Wednesday marked “re-entry” day for many Galveston residents, causing a 10-hour highway backup. Some residents were allowed to move back in, but those who live behind the sea wall, which was built in 1900 after a hurricane killed 8,000 people in Galveston, were only allowed to return for a few hours on a “look and leave” basis.

Damage assessments from the American Red Cross site estimate that in Harris and Galveston counties, over 16,500 homes were damaged, over 3,400 incurred major damage, and 1,500 were totally destroyed.

According to Mathias, the storm surge rolled over the sea wall 6-8 feet and crippled much of the town’s municipal services, making the cleanup efforts almost impossible if not for outside help. He likened the damage to if all of, “old town Ocean City were including City Hall to be underwater.”

Another thing that should be noted in addition to the cleanup efforts provided by Royal Plus is the fact that they are recruiting some of the displaced area workers to provide jobs to those out of work. As far as cleanup accomplishments, Mathias says that there is much work to be done, and Royal Plus will probably have a presence in the region for “at least 6 months.”

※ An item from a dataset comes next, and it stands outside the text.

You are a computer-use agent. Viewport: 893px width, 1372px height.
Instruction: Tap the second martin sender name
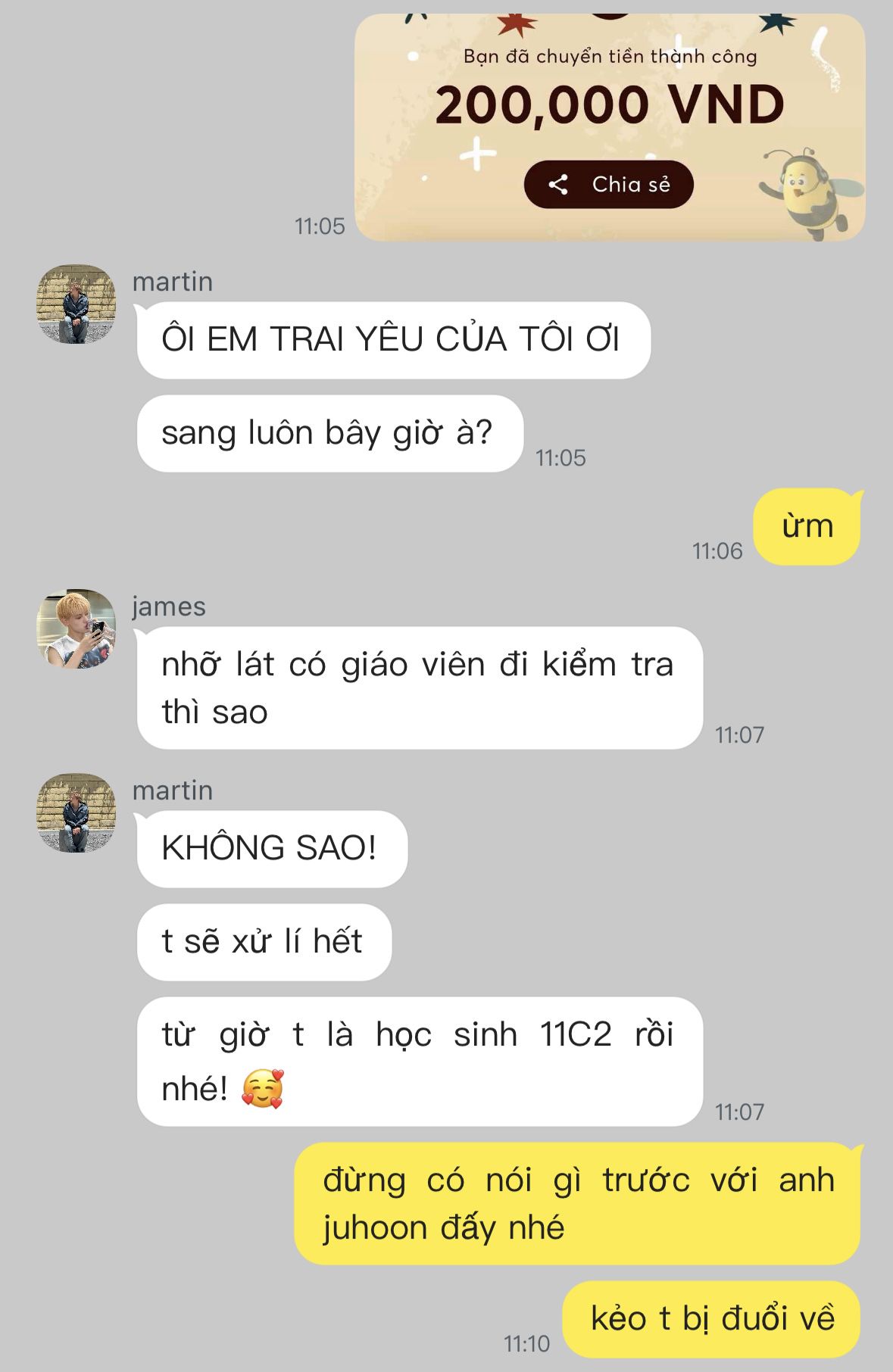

Though small steps are being made, like completion of repairs on the power grid, residents may still be without power as the city officials have advised residents to “not energize” if they were hit by the storm surge as electrifying salt-water soaked electrical lines could cause widespread fires.

Residents with health conditions, the elderly, and those who have special needs are being encouraged not to return at this point despite Wednesday’s re-entry day as conditions are still to be considered critical.

Mathias said that part of Royal Plus’ mission is to “help another community just like Ocean City”, and praised the planning and preparation, in minimizing loss of life and property.

“You can rebuild all the loss of technology tomorrow with better phones or more up to date computers, but what you can’t replace is the past,” Mathias said. “For Galveston, a large part of their history has been erased, and the cleanup efforts of Royal Plus and those other people involved are in an effort to help this town regain it’s identity after a disaster such as this.”

Mathias, the spokesperson and team leader, momentarily sounded like Mathias the former mayor as he cited the “American Spirit” shining through the storm clouds as thousands of strangers worked together to help out thousands of other strangers displaced by tragedy.

For Royal Plus Disaster Kleenup of Delmarva, it was another day at the office.